Monday, July 07, 2008
Weigh anchor and hoist the mizzen!
We've entered the silly season for us folks who like to dress up and pretend we are someone else. The Colorado Renaissance Festival is in full swing in Larkspur and the shire is looking especially pretty this year. After spending a few days with Mike in Orange County, CA ( We went to Disneyland!), I rushed home and spent 2 days of non-stop sewing. The waistcoat came off like a dream, but the first pair of breeches were too small. I was up till 2am finishing the second pair along with 23 buttons and buttonholes! Saturday dawned cool and crisp, perfect fair weather, and we had a great time.
I'm not sure if it's the fact that Sarah is dating Jack Sparrow, or that we long so for the sea that we just can't get the smell of salt water out of our noses, but we have set aside more regal courtly attire for pirate garb and we may never go back. No plaids for Highlands Weekend, no breath restricting corsets, we've traded them for tricorns and cutlasses. Why fight with skirts when you can have drop front breeches? Besides, pirates live to accessorize!
With belts and baldrics, boots and sash, flintlocks and cutlass, their is just no end to the ways in which a pirate can make her kit her own. And one can never have to much leather and buckles or feathers... But tis too true, we are naught but humble pirates!
Unfortunately, it looks as though our faire may well be about to embark on a voyage that may bring changes that don't suit us pirates. For more information on the bilge sucking scum, you can read this article. In protest, our scurvy crew may just set sail for other ports next season like New Orleans for Pyrate Con. It's going to prove a bit difficult to haul the ship overland till we hit open seas, but maybe we can enlist the help of Calypso...
I think this is all just great practice for our future. With global warming and the melting of the polar ice caps (the North Pole is predicted to completely melt this summer for the very first time) and the subsequent rise in ocean levels, we figure it won't be long before life could look a lot like Water World. Why not plan ahead and take up piracy? Imagine if you will, a vessel under full sail pulling up alongside a Carnival Cruise ship, and its swarthy crew of buccaneers climbing aboard. The passengers would think it was all part of the entertainment and gladly hand over their money, rings and watches. But the bilge rats (that's us) would take off with their plunder, leaving the shocked and now empty handed party goers alive but broke. High seas adventure with grog and open buffets. Sounds grand doesn't it lad?

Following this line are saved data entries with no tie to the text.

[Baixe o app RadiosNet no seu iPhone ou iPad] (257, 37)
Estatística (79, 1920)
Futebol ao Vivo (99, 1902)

Here's Beth's version of Elizabeth Swann, brandishing her Chinese sword and looking very sexy for a scallywag. Blimey! And who knows, with the world in such bad shape it could be we'd become privateers, letters of marque in hand, working for the government as it were. Aargh!
Sarah debuted a new look this year. Her pirate cast away, dressed in tattered clothes, complete with crab on a stick. She had a bag of sea creatures for the kids and had crabs and fish bones tucked in all kinds of unexpected places. She walked around sunburned and dazed, shouting I've got crabs to the crowd.
Hoist the Jolly Roger and weigh the anchor. It's time we left this port. Better were the days when mastery of seas came not from bargains struck with eldritch creatures... but from the sweat of a man's brow and the strength of his back alone. You all know this to be true!
(Sarah made this Jack Sparrow flag, complete with raveling edges, and it's double-sided.)